Kindervag’s ideas had significant influence throughout the 2010s, but Zero Trust remained something of an industry philosophy rather than an official standard. That changed decisively in 2020, when the United States National Institute of Standards and Technology published NIST Special Publication 800-207: Zero Trust Architecture.

NIST, for readers who may not be familiar with it, is a US government agency within the Department of Commerce. It does not invent security concepts. What it does, with enormous global authority, is formalise them into rigorous, vendor-neutral frameworks that governments, regulators, and enterprises around the world use as the basis for their own security policies.
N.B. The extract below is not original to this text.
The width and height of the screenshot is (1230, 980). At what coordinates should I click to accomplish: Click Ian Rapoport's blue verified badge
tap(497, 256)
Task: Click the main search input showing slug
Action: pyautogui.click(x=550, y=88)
An NIST publication carries weight in boardrooms and government agencies from Washington to Wellington to Winnipeg.

NIST SP 800-207 took Kindervag’s philosophy and translated it into a concrete architecture with specific logical components, defined roles, and an implementation roadmap that organisations of any size could follow. It established seven core tenets of Zero Trust, defining how data sources must be treated as resources, how all communication must be secured regardless of network location, how access must be granted per-session and on a per-resource basis, and how the enterprise must continuously collect information to improve its security posture.

📌 Executive Order 14028
In May 2021, the US government made Zero Trust mandatory. President Biden’s Executive Order 14028, “Improving the Nation’s Cybersecurity,” required all US federal civilian agencies to develop and implement Zero Trust Architecture plans aligned with NIST SP 800-207, with a deadline of the end of Fiscal Year 2024. The trigger was the SolarWinds supply chain compromise, which had allowed state-sponsored attackers to access dozens of US government agencies undetected for months — precisely because those agencies had trusted their internal networks.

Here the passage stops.